◆ **Document**:
Begin

The Greenpeace investigation prompted the UK Department for Environment, Food and Rural Affairs, or DEFRA, to hold an evidence session late last month, which looked into UK waste export practices.
Before imposing an import ban on environmental grounds, China was the main destination for plastic waste exports from Europe, accounting for 80 percent of such shipments. After the ban was introduced, numerous shipments were redirected to Southeast Asia, prompting several countries in the region to tighten import regulations.
The European Union recently outlawed exports of many plastic waste materials to non-members of the Organization for Economic Co-operation and Development, or OECD, and the UK has faced pressure to follow suit.
The fallout has meant that Turkey, a member of the OECD, is now the leading destination for European plastic waste, which has risen almost 200 fold on 2004 levels, according to Eurostat, the EU's statistical office.

End

◆ **Records from a data collection**:
Begin

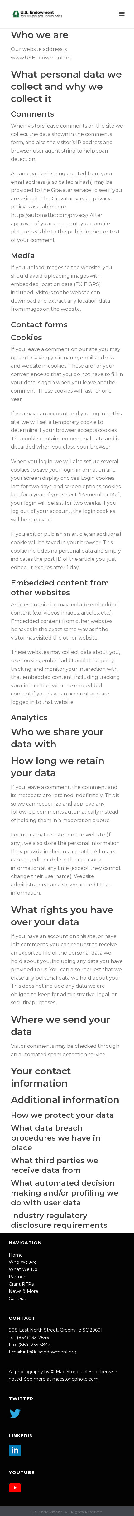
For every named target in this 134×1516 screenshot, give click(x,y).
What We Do (23, 1269)
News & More (23, 1291)
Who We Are (23, 1262)
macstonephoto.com (75, 1379)
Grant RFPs (21, 1284)
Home (16, 1255)
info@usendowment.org (49, 1352)
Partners (18, 1276)
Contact (17, 1298)
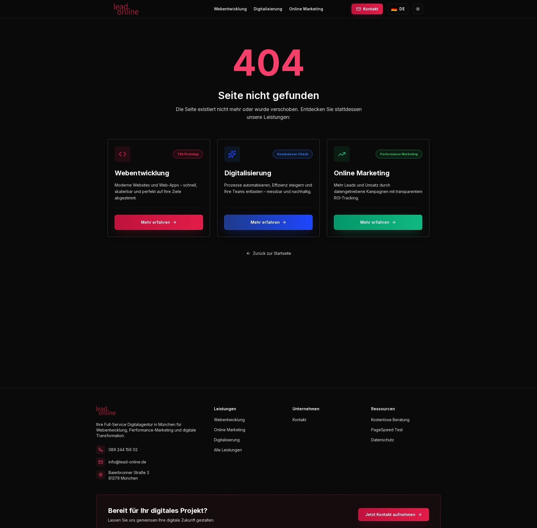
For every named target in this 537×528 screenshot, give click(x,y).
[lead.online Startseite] (126, 9)
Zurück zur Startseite (272, 253)
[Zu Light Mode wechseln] (418, 9)
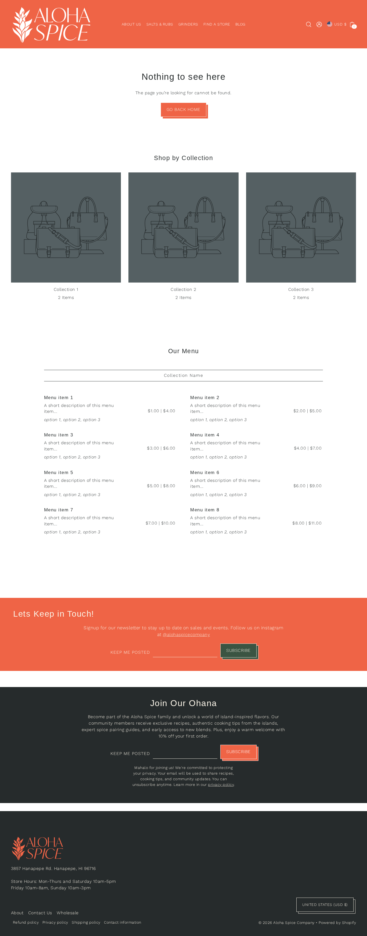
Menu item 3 (58, 435)
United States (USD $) (325, 904)
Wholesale (68, 912)
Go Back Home (183, 109)
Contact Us (40, 912)
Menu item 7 (58, 509)
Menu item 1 (58, 397)
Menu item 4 (205, 435)
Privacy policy (55, 922)
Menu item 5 (58, 472)
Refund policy (26, 922)
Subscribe (238, 650)
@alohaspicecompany (186, 634)
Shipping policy (86, 922)
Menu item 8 (205, 509)
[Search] (308, 24)
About (17, 912)
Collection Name (183, 375)
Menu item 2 (205, 397)
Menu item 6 (205, 472)
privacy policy (221, 784)
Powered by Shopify (337, 922)
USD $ (340, 24)
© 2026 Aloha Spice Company (286, 922)
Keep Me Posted (130, 652)
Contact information (122, 922)
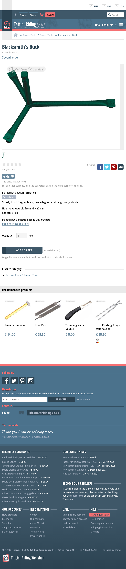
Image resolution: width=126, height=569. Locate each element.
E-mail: (6, 413)
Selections (7, 523)
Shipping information (102, 527)
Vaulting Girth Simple (13, 473)
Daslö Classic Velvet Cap (15, 469)
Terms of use (37, 531)
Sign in (23, 15)
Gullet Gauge (9, 462)
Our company (37, 519)
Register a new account (75, 519)
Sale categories (10, 531)
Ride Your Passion (72, 473)
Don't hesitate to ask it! (15, 223)
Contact (7, 406)
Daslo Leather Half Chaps (15, 489)
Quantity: (7, 235)
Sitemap (95, 531)
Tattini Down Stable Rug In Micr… (19, 466)
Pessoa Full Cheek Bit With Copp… (20, 477)
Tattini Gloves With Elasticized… (19, 485)
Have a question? (100, 514)
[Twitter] (107, 167)
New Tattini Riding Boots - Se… (79, 466)
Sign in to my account (74, 514)
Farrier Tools (29, 35)
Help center (97, 519)
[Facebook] (100, 167)
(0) (50, 15)
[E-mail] (121, 167)
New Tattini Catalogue (74, 469)
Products (107, 25)
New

End

◆ **Job A**: Rewrite the stretch of the listing from the line containing "Company (286, 922)" through the end of the listing, keeping every line including the requests, and increase each answer coordinate by 128. Omit the picture markers from your answer.
◆ **Job B**: Carry the text on plastic waste exports further, picking up after its final sentence.

◆ **Task result A**:
© 2026 Aloha Spice Company (414, 1050)
Keep Me Posted (258, 780)
Contact information (250, 1050)
Image resolution: width=126, height=569. Locate each element.
E-mail: (134, 541)
Selections (135, 651)
Shipping information (230, 655)
Vaulting Girth Simple (141, 601)
Daslö Classic Velvet Cap (143, 597)
Terms of use (165, 659)
Sign in (151, 143)
Gullet Gauge (137, 590)
Our company (165, 647)
Register a new account (203, 647)
Sale categories (138, 659)
Ride Your Passion (200, 601)
Don't hesitate to ask it! (143, 351)
Contact (135, 534)
Daslo Leather Half Chaps (143, 617)
Quantity: (135, 363)
Sitemap (223, 659)
Tattini Down Stable Rug In Micr… (147, 594)
Pessoa Full Cheek Bit With Copp… (148, 605)
Tattini Gloves With Elasticized… (147, 613)
Have a question? (228, 642)
[Twitter] (235, 295)
New Tattini Riding Boots - Se… (207, 594)
Sign in to my account (202, 642)
Farrier Tools (157, 163)
Help center (225, 647)
[Facebook] (228, 295)
(0) (178, 143)
[E-mail] (249, 295)
New Tattini Catalogue (202, 597)
Products (235, 153)
New

◆ **Task result B**:
At the recent evidence session, waste industry leaders urged DEFRA to consider a total ban on plastic waste exports, and not just limit exports to OECD nations.
Forbes said environmental damage from the plastic waste trade highlights the need for the UN treaty.
"The plastic crisis is a global crisis, because plastic supply chains are global and because pollution crosses international borders via the waste trade and the ocean," he said.
"That's why we welcome this development and we will incessantly push for the adoption of a plastics treaty that matches the scale of the crisis."